By Jillian Mehta, Assistant Arts and Entertainment Editor
The Center for Disease Control and Prevention announced new recommendations that encourage the use of face masks while in public on April 3. In response, some people have started to create and buy their own customized masks as a means of self-expression through fashion.
Wearing face masks as a fashion statement is not a new trend. In Asian countries including South Korea for example, wearing a mask before heading out is an everyday occurrence for some, whether out of fashion or necessity. In American culture, celebrities and street style influencers like Billie Eilish have worn luxury brand face masks as accessories.
Face masks have emerged in luxury fashion such as Gucci and Fendi. Within the COVID-19 pandemic, more and more people are wearing face masks on a daily basis, so several people found the need for a more stylish option. Jaime Ross, adjunct professor of sustainability in fashion and business of fashion, said this trend is to be expected.
“Trends are often a reflection or manifestation of society, yet often grow out of a very basic need,” she said.
However, this fast-spreading fashion trend could be seen as encouragement to disregard social distancing. While face masks reduce the risk of spread of infection, they do not completely protect people from the contagious virus.
“The fabrics may not be up to the requirements, they don’t feature filters. They are most likely intended for a walk down the street rather than frontline duty,” Ross said.
Some students have recognized the emergence of this new fashion trend. “Especially in the last few years, this is the first time face masks have really been a trend,” Caroline Person, a freshman fashion merchandising major, said.
Ross saw the trend begin two years ago in Paris. “I started to see them from some Paris-based makers at Premiere Classe, the accessories show in Paris in 2018. Attendees were already wearing whimsical ones with cat whiskers, funny faces, flames, metal studs. Now they are all over the internet,” Ross said.
Cassandra Cerbone, a freshman fashion merchandising major, saw the trend arise and initially didn’t see a point to it, but she has since changed her mind.
“Around two months before the COVID outbreak, I saw people wear masks as a trend, they would match them with their outfits. But now, it is a safety measure that people are taking to protect themselves from the virus,” she said.
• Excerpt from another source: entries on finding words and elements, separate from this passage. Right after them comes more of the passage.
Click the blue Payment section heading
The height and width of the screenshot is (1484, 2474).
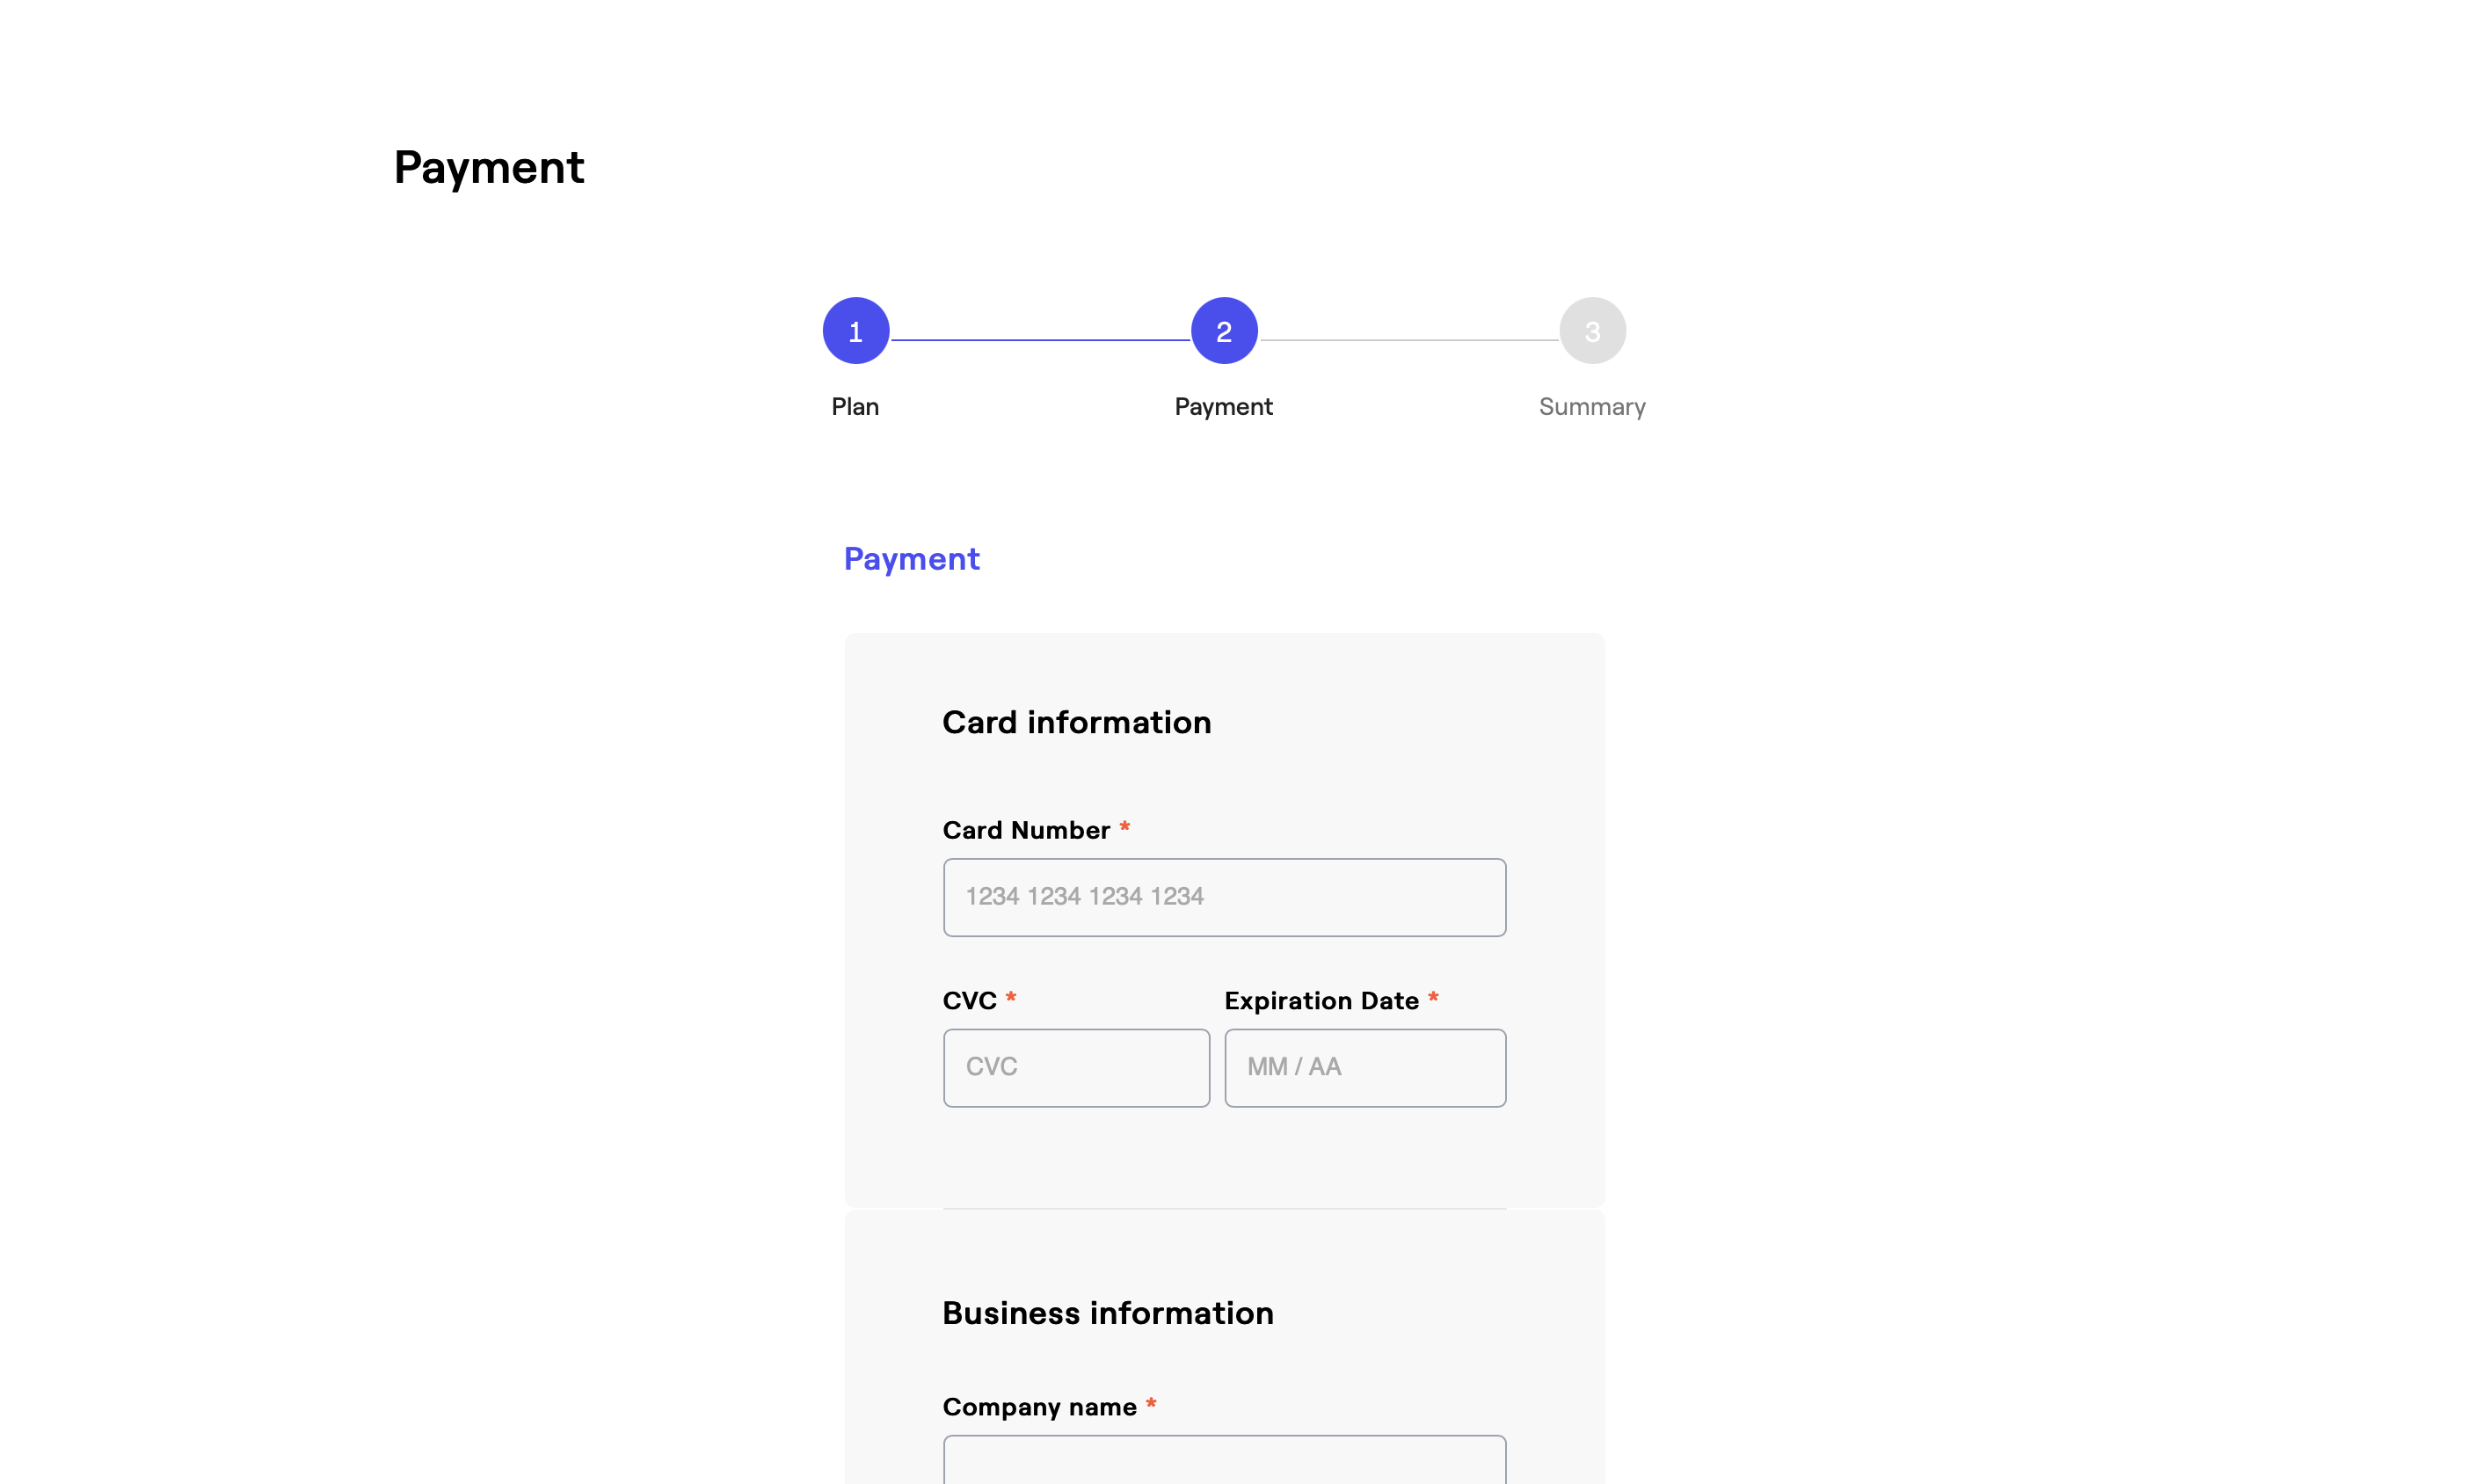[x=911, y=558]
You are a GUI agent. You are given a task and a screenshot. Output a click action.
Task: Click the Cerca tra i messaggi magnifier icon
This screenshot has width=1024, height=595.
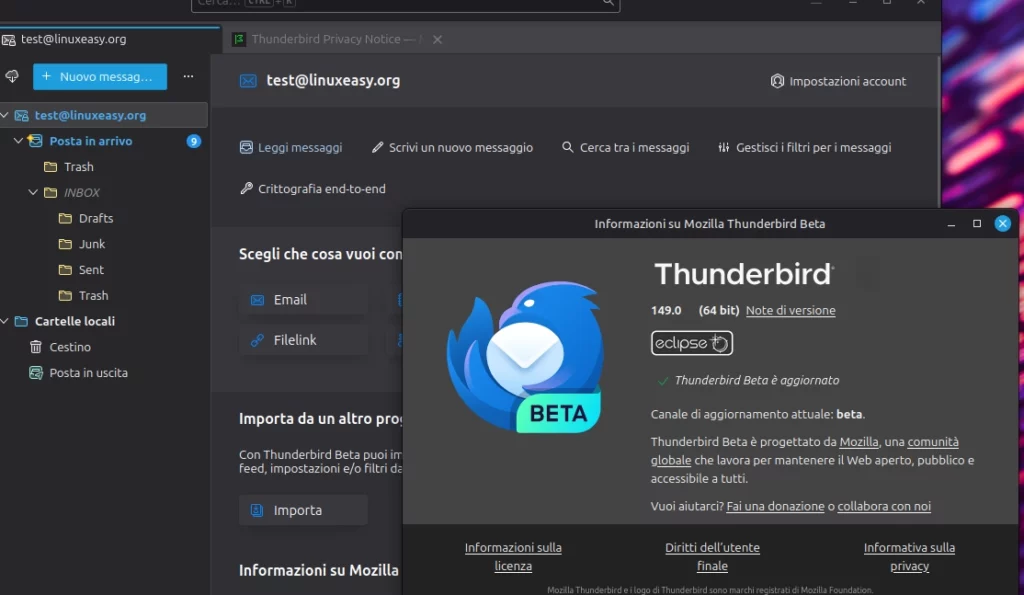click(x=566, y=147)
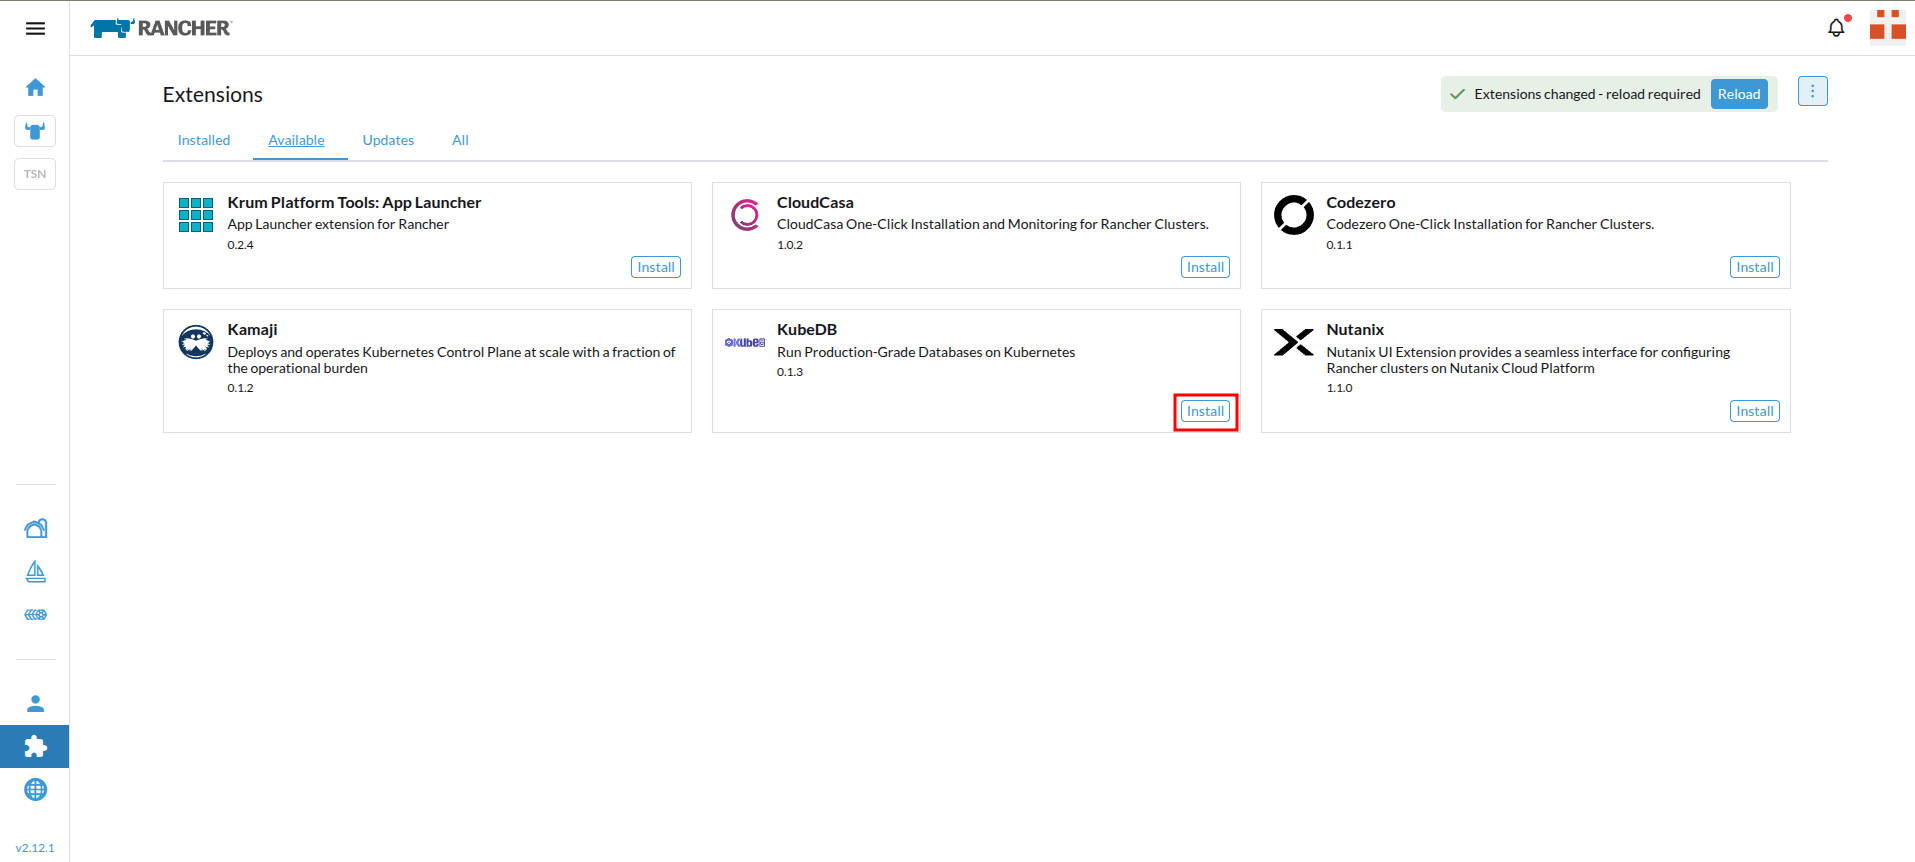This screenshot has height=862, width=1915.
Task: Install the CloudCasa extension
Action: click(x=1205, y=267)
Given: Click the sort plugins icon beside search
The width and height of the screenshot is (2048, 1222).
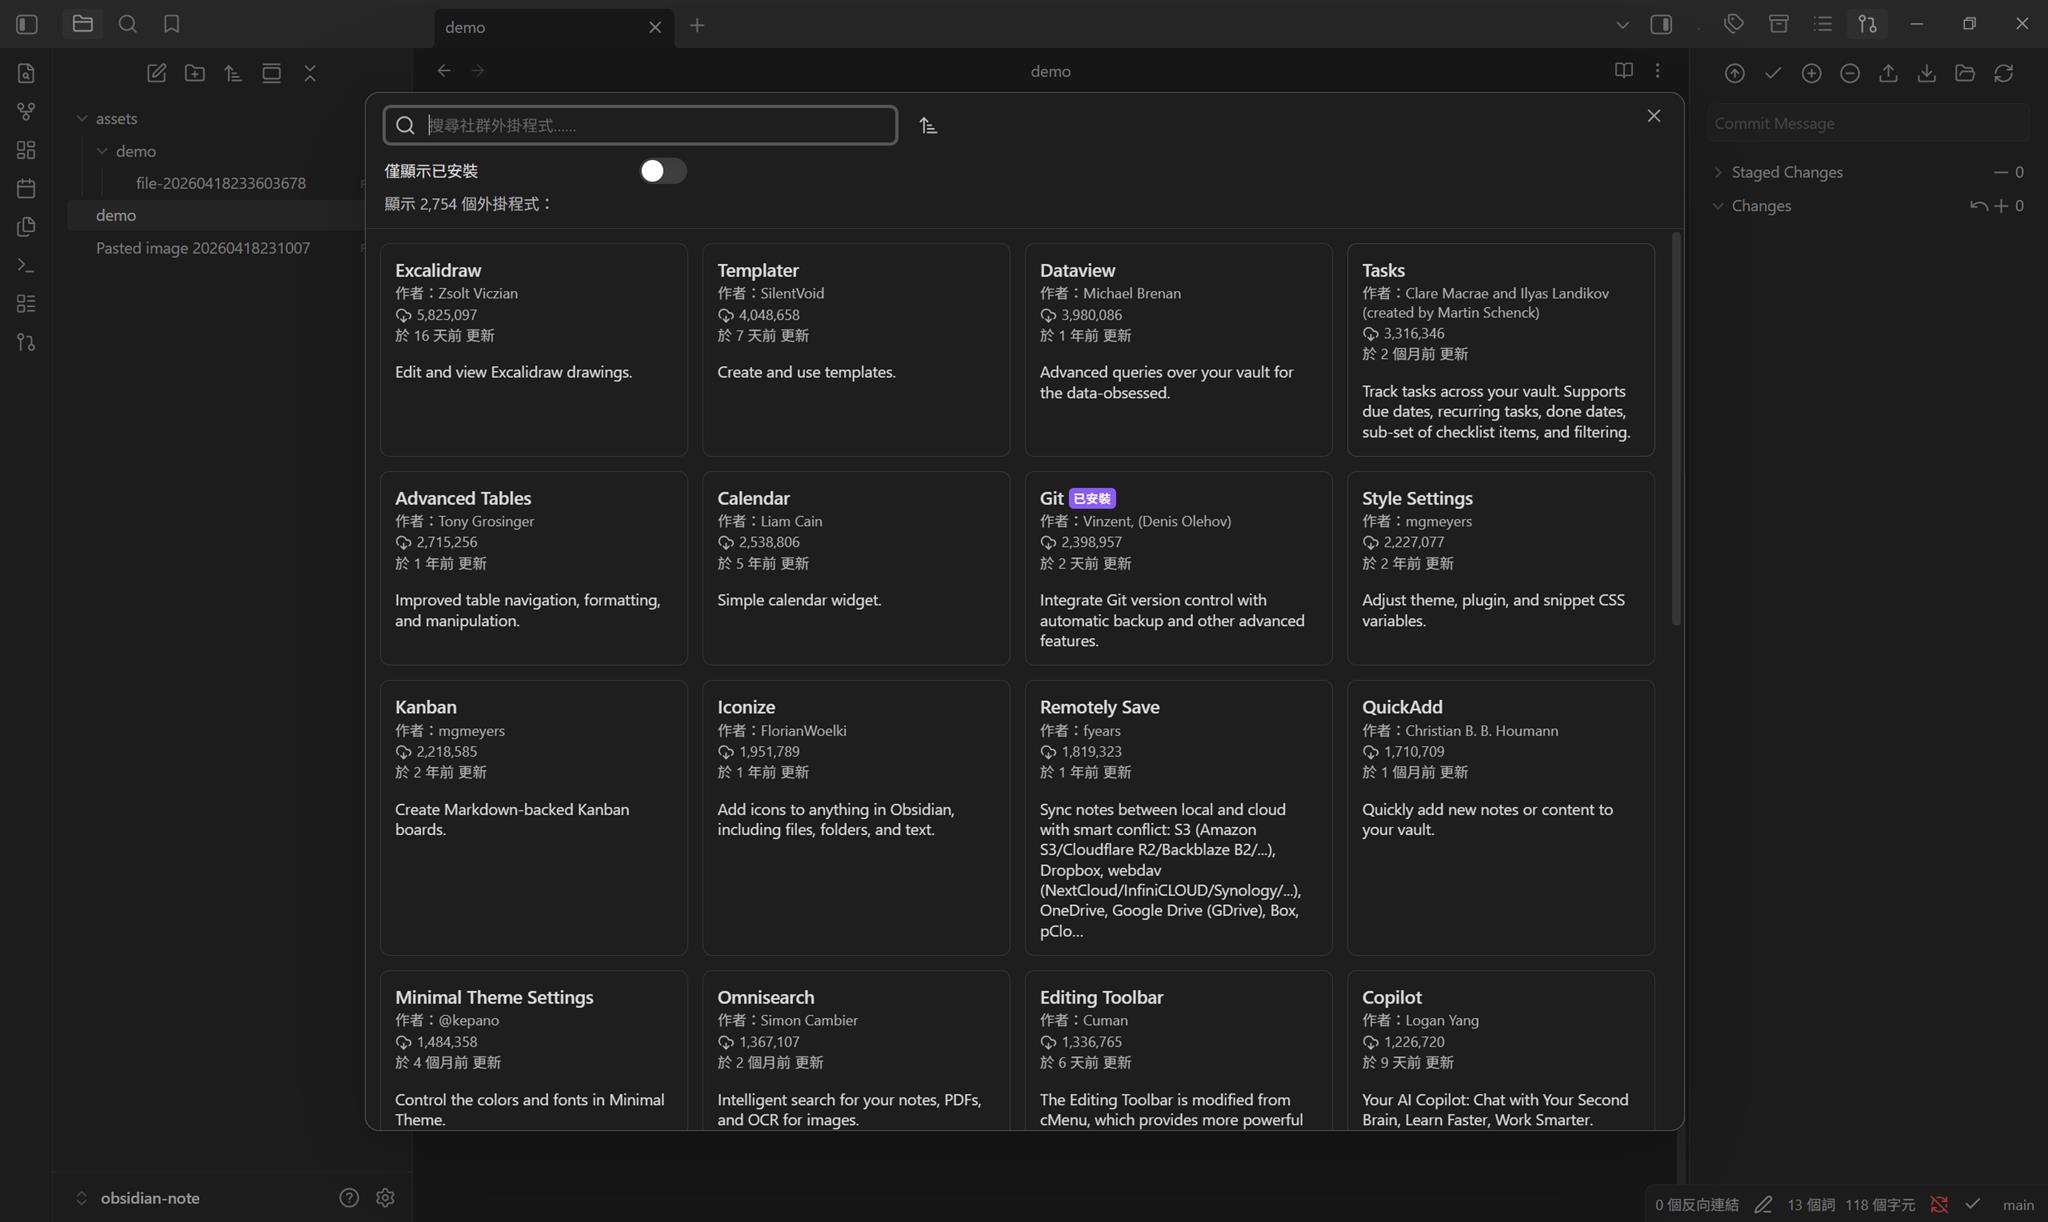Looking at the screenshot, I should coord(928,126).
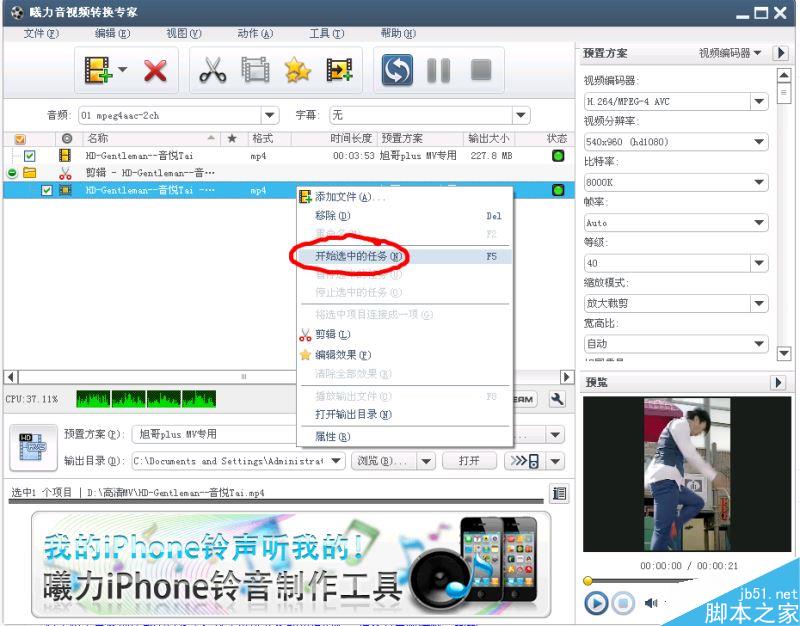
Task: Click the stop conversion square icon
Action: coord(481,70)
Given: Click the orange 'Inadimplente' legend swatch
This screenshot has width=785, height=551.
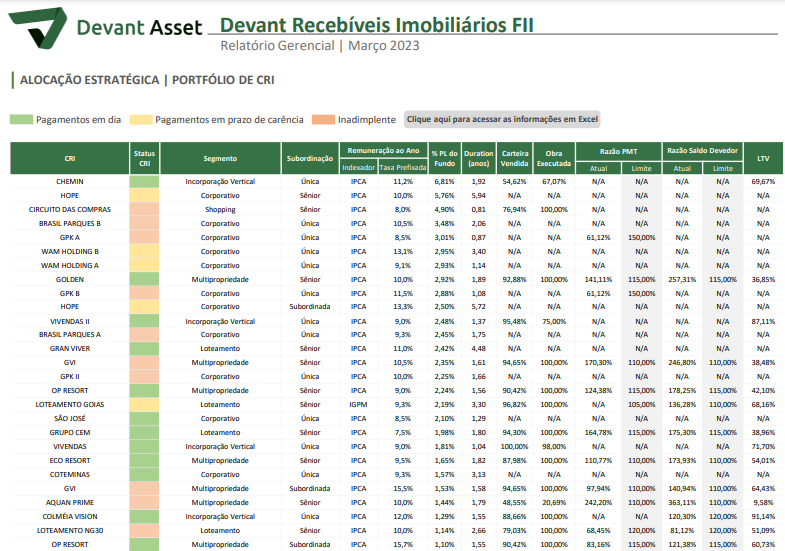Looking at the screenshot, I should 324,119.
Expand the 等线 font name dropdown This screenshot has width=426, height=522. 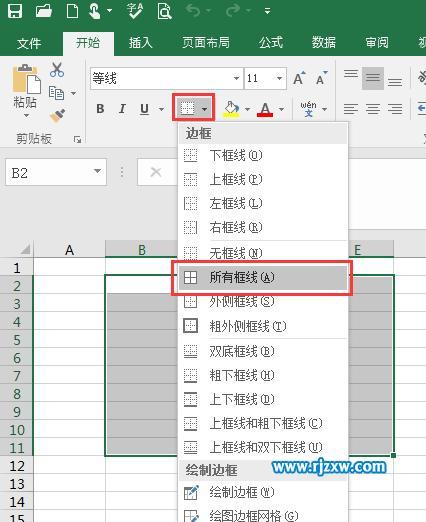click(x=236, y=78)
COVID-19 has taken a toll on the fashion industry by shutting down several businesses and postponing many international fashion weeks and trade shows. This has given brands the opportunity to reopen and support charitable causes. Louis Vuitton, Chanel and Burberry have focused their businesses on making and donating face masks to those on the frontlines of the pandemic. Smaller brands such as Los Angeles Apparel are selling face masks for consumer use at $30 apiece. The trend of designing customized masks has spread to shop sellers on Etsy.com as well, according to Cerbone.
Students have also pitched in to help out; Cerbone, who is working with Amuze, a luxury fashion company, has helped make masks out of dust bags for healthcare workers.
“I’m making them myself, but so many people are making them as well,” she said. “The company has 40,000 dust bags in its warehouse.”
Cerbone’s mom works in healthcare and has made masks for herself and her associates out of fabric they had at home.
This pandemic marks another point in history where elements of fashion have been used for protection.
“From cave times and animal pelts, to metal armor to NASA suits to football helmets, fashion has often served a protective function, be it from elements or physical threats,” Ross said. “Recently it has really come to the forefront as people feel more uncertain via global warming, politics and threats from other countries.”
“I think in today’s day and age, fashion as protection is more prevalent,” Person said. Wearing a face mask today can be seen as more than just an accessory, and it has become a symbol of safety and the current culture of the world.